Written problem A:
Answer these about the Maple shuffling thread, one answer per line, marked the same way:
(i) How long did cMshuffle take for 1000000 repetitions?
(ii) What do the calls to combinat:-randperm produce a lot of?
(iii) Which procedure had a typo in the typecheck of parameter T?
Written problem B: Give the records from their first line through the line holding "pyautogui.click(x=369, y=57)", inclusive, as a Markdown table with the columns No. and Entry, one row per line, leaving out blank lines.

Supplied text:
* * * * *

For 1000000 repetitions cMshuffle took 7.5 sec and 110MB for the session while cPermuteMatrixRows&randperm took 201.5 sec and 35.8MB for the session.

I'd like to get a little philosophical. I don't think that implementing simple algortihms (for sorting, or standard deviation, or shuffling, etc) is too much of a pain. The Compiler gives the current best performance possible in Maple for many purely numerical problems (except compared to calling external to some other program...). I like to think that examples which illustrate it (along with inplace a memory management refinements) are going to help some people with other similar tasks.

BTW, I think that your ideas, Joe, about efficiently permuting the entries of any datatype rtable is feasible. The OpenMaple API allows for it, not problem. But it might require writing a (reusable) compiled external routine.

acer

The calls to combinat:-randperm produce a lot of collectible garbage, which takes time to manage.

In a way, this boils down to discussions of a few years back: the give and take between producing a lot of random values up front (with corresponding large memory allocation) versus repeated Vector (or list) creation of many smaller samples (and the ensuing time cost of memory management of those temp objects). I still say that the ideal solution would consist of being be able to repopulate a single Vector with a multitude of random samples (inplace, using a compiled routine). That's how other good RNGs work. I got the impression, Joe, that you were expressing the same sort of idea.

My solution below is to generate a huge sample up front, based on how many iterations I plan to do and how many values I expect to need (at most, with a bit of leeway).

First, if I may make a few minor corrections, Joe. Your ShuffleMatrix3 had a typo in the typecheck of parameter T. And your example M and T would need subtype=Matrix to get past the parameter typing of ShuffleMatrix3. But I'll get rid of ShuffleMatrix3 altogether below and call PermuteMatrixRows directly in the loop, to save all those extra function calls.

* * * * *

The records:

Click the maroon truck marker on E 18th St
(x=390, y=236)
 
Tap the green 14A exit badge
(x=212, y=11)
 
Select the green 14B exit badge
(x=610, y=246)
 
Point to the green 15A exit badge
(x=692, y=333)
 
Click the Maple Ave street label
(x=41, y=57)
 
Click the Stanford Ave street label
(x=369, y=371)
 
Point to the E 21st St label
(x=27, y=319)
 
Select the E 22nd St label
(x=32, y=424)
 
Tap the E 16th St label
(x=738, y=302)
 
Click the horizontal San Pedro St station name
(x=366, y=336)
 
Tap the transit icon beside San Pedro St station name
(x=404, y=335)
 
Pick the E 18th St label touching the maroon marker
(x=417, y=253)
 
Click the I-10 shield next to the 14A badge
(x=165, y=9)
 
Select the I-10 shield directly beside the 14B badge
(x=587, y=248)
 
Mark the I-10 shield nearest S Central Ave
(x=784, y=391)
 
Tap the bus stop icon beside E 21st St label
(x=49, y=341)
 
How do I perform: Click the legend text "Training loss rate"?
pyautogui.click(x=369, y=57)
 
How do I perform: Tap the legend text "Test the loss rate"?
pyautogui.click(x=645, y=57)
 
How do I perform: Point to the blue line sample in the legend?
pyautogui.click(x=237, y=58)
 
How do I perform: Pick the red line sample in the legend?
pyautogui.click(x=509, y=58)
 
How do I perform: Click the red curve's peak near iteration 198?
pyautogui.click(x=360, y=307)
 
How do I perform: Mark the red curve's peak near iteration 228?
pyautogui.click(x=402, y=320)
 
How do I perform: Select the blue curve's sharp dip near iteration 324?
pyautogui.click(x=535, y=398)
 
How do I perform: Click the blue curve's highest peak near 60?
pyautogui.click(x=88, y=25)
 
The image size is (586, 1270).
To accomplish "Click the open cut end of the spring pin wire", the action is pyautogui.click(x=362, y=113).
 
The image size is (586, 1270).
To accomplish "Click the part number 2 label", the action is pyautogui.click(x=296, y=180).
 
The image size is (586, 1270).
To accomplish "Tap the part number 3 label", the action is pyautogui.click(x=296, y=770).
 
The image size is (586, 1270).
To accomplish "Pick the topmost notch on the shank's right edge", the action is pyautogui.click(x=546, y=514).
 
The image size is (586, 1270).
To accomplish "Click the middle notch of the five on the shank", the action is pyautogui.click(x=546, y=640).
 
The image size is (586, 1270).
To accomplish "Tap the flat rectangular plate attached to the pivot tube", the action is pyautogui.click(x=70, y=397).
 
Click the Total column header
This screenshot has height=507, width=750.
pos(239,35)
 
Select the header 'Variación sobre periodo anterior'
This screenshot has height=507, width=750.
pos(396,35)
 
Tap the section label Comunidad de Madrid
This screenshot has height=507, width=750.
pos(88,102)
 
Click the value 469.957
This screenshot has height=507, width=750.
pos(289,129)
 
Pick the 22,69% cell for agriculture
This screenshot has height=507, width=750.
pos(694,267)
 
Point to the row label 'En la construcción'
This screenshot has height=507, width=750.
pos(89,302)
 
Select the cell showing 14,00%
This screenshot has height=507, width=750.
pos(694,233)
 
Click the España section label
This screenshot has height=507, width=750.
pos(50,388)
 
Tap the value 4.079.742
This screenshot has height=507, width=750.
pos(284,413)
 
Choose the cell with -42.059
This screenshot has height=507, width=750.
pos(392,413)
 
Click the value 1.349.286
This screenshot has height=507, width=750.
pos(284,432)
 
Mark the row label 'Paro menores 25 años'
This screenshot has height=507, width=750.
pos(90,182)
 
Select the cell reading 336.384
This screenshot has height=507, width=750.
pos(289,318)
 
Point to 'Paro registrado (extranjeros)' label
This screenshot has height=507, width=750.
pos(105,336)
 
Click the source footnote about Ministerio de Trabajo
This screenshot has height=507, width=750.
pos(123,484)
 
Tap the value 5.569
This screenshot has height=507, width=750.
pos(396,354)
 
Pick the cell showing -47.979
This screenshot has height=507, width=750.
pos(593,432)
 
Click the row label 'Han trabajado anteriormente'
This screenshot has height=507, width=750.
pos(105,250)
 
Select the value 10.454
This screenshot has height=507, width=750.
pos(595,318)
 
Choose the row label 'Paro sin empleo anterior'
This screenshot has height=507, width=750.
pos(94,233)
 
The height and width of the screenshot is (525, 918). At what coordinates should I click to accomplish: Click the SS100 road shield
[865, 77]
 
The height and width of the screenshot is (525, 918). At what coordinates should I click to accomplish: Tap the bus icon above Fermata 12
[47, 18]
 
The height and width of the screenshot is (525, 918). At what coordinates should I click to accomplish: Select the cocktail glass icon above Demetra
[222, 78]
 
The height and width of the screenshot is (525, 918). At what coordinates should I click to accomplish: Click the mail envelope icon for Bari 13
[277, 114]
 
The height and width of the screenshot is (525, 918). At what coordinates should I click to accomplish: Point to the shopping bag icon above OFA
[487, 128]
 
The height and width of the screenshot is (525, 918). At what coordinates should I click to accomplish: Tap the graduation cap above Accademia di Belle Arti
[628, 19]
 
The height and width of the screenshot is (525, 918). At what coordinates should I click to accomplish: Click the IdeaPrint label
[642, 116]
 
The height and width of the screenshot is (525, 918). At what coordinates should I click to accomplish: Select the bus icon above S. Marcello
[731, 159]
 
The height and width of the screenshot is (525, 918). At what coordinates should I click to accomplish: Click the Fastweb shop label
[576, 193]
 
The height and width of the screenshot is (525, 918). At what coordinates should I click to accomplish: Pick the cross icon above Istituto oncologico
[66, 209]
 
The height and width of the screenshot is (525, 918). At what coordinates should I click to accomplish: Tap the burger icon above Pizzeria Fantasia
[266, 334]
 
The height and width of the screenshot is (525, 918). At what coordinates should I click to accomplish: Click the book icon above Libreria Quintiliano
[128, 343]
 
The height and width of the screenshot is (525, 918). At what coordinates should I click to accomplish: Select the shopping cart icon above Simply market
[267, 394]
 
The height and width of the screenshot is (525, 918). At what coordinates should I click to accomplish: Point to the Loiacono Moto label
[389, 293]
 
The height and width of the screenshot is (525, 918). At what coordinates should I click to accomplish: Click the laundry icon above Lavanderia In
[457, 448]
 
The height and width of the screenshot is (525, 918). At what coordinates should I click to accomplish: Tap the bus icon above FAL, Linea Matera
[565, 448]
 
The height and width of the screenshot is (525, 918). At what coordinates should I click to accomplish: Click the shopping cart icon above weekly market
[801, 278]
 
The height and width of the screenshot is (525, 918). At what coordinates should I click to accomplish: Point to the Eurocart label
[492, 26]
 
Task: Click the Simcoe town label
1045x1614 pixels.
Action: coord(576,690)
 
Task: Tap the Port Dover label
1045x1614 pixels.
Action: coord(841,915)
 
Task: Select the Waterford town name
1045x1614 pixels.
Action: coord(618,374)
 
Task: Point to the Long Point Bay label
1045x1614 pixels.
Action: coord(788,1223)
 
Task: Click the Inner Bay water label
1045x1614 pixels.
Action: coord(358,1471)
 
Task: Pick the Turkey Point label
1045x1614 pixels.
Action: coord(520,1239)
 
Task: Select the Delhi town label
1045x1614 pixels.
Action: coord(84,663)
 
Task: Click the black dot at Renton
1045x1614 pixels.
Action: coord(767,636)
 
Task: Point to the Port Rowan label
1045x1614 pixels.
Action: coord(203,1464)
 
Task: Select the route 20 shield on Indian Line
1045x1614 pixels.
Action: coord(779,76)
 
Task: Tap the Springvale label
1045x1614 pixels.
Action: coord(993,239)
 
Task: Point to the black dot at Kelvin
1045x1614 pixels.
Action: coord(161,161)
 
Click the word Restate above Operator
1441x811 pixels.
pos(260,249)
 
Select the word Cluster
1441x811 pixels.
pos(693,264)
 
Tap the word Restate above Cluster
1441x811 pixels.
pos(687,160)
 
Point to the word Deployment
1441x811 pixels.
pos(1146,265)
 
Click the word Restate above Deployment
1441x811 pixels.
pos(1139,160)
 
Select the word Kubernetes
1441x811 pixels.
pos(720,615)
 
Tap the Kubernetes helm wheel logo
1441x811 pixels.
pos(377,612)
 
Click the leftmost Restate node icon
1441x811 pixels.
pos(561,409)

* * * * *

Written solution A:
(i) 7.5 sec
(ii) Collectible garbage
(iii) ShuffleMatrix3

Written solution B:
| No. | Entry |
|---|---|
| 1 | Click the maroon truck marker on E 18th St |
| 2 | (x=390, y=236) |
| 3 | Tap the green 14A exit badge |
| 4 | (x=212, y=11) |
| 5 | Select the green 14B exit badge |
| 6 | (x=610, y=246) |
| 7 | Point to the green 15A exit badge |
| 8 | (x=692, y=333) |
| 9 | Click the Maple Ave street label |
| 10 | (x=41, y=57) |
| 11 | Click the Stanford Ave street label |
| 12 | (x=369, y=371) |
| 13 | Point to the E 21st St label |
| 14 | (x=27, y=319) |
| 15 | Select the E 22nd St label |
| 16 | (x=32, y=424) |
| 17 | Tap the E 16th St label |
| 18 | (x=738, y=302) |
| 19 | Click the horizontal San Pedro St station name |
| 20 | (x=366, y=336) |
| 21 | Tap the transit icon beside San Pedro St station name |
| 22 | (x=404, y=335) |
| 23 | Pick the E 18th St label touching the maroon marker |
| 24 | (x=417, y=253) |
| 25 | Click the I-10 shield next to the 14A badge |
| 26 | (x=165, y=9) |
| 27 | Select the I-10 shield directly beside the 14B badge |
| 28 | (x=587, y=248) |
| 29 | Mark the I-10 shield nearest S Central Ave |
| 30 | (x=784, y=391) |
| 31 | Tap the bus stop icon beside E 21st St label |
| 32 | (x=49, y=341) |
| 33 | How do I perform: Click the legend text "Training loss rate"? |
| 34 | pyautogui.click(x=369, y=57) |